The Difference Between a Debt Buyer and a Debt Collector

Worried man reading through a stack of bills after a call from a debt collector.

 sturti / E+ / Getty

Debt collectors and debt buyers are two services used by lenders to move bad debts and written-off debts from the liability column of their balance sheets. Debt buyers are companies that purchase the past-due accounts from a business for a small percentage of what is due to the lender. Debt collection is the activity of going after the borrower to have the debt paid.

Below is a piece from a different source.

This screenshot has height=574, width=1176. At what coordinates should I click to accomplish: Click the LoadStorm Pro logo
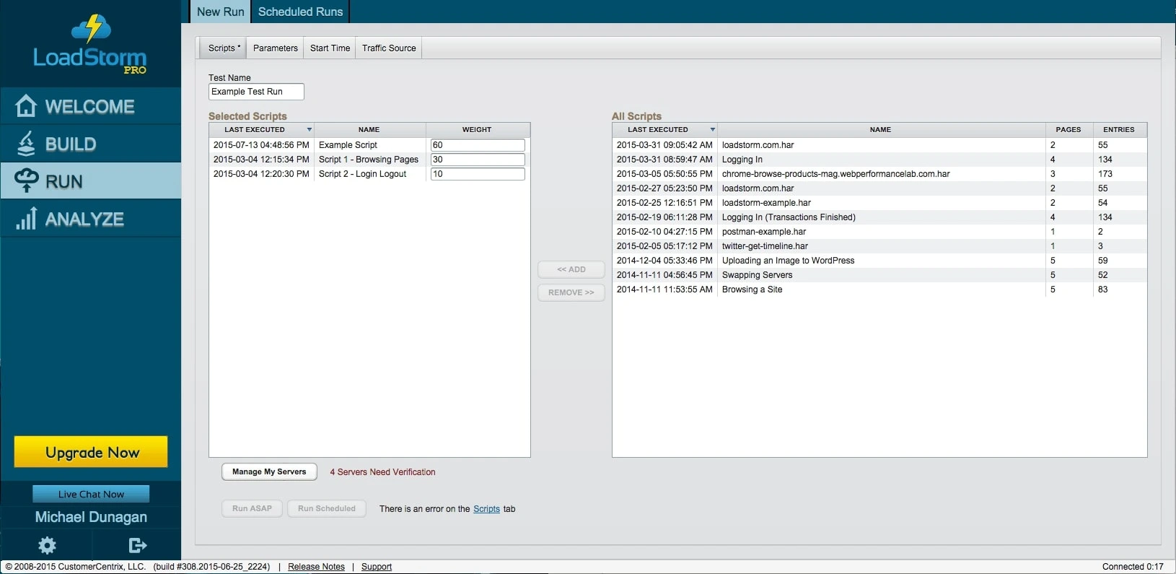pos(90,45)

When you borrow money from a company, you typically only deal with that company as long as you make your monthly payments on time. However, if you fall behind on your payments, your relationship with that lender is at stake. Companies typically have outlined the point in a customer's delinquency where it’s more cost-effective to stop pursuing the delinquent debt and release it to a debt processing service. That’s where debt collectors and debt buyers come in.

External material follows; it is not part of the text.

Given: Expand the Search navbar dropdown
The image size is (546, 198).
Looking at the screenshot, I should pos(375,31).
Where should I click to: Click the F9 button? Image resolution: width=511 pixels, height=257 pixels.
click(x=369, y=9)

Debt Collectors vs. Debt Buyers

Many people are familiar with debt collectors. They are third-party companies that collect debts on behalf of other companies. Debt buyers, on the other hand, are companies that purchase debts from other companies and then step in to collect those debts. Debt buyers may also be collection agencies who collect the debts they have purchased or they may assign these debts to another debt collector company.

The primary difference between the two is the ownership status of the debts. Debt collectors are agents acting on behalf of the debt owners. Debt buyers, in contrast, become the principals (and not the agents) vis-à-vis the debts, and can then hire agents to help them collect it. 


Once a debt has been sold to a debt buyer, you will have to work out any payment arrangement with the debt buyer. You no longer have the option to pay the original creditor since they no longer own the debt.

Paying Pennies for Your Debt

Debt buyers don’t pay very much for debts. They pay a few cents on the dollar for debts, even less for old debts. The less collectible a debt—i.e., debts that are several years old—the lower the debt is sold for since older debts are less likely to be paid. For example, a debt buyer may only pay $50 for a $1,000 debt. If you pay the debt in full, the debt buyer will have made $950 in profits from the debt.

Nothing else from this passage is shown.